The UnAmericans supported another old wrestling cliche. Simply expressing any opposition to the war would give you instant heel status. Ask Christopher Nowinski, who lost a farcical debate about the merits and pitfalls of the Iraq War, to Scott Steiner. Big Poppa Pump’s tirades against France and Dixie Chicks’ opposition were not surprising, given WWE’s tendency to play up to right-wing interests. But it was a flagrant display of bellicose propaganda that would’ve just as easily been on The O’Reilly Factor than on Monday Night Raw.

The fervent cheers for Steiner’s incoherent rambling and Nowinski’s legitimate concerns about the US’ wartime intentions were met with jeering in response cemented which side the WWE and its core audience were on. It also provided a glimpse into the social divide back then, when anti-war protestors flooded the streets. However, they were later accused of treason and retaliatory destruction by those who supported the Bush administration’s coalition of the willing.

Muhammad Hassan

Operation Iraqi Freedom was raging, and a torrent of insidious racial hatred spread throughout the West. Hate crime was increasing, and shouts of “Go back where you came from!” as well as “You can’t like it, or leave!” were directed at them by a hypernationalism pro-war brigade. Particularly, the treatment of Muslim immigrants from the Middle East reached a worrying climax. That feeling was captured in pro wrestling by Mark Copani’s controversial tenure. Copani was an Italian-American who lived in Syracuse, New York. He was rebranded using the Muhammad Hassan gimmick; an Arab-American Muslim upset about the persecution of people like Copani in a post-9/11 world.
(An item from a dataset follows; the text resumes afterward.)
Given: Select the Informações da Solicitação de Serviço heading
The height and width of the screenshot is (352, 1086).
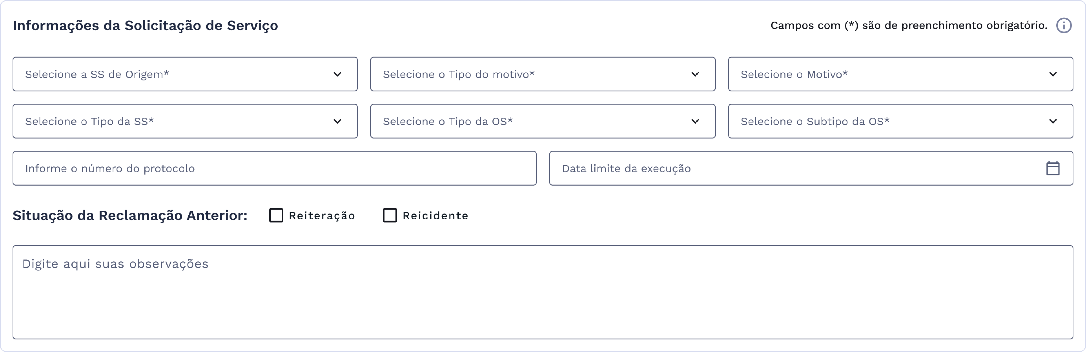Looking at the screenshot, I should point(145,25).
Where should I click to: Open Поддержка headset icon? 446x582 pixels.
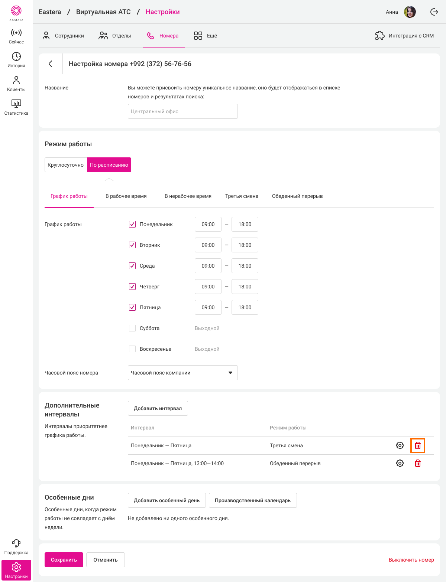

His immense potential was wasted. Instead of creating a multi-layered persona that could have struck a chord among fans who had suffered from xenophobia, WWE saddled Copani yet another standard foreign heel gimmick straight out of the McMahon playbook in the mid-’80s. His debut was made in Alabama to an entrance song mixed with muezzin’s prayer call. He was met with loud cries of “WHAT?” which grew when Khosrow Daivari, his sidekick, grabbed the microphone and started shouting in Farsi.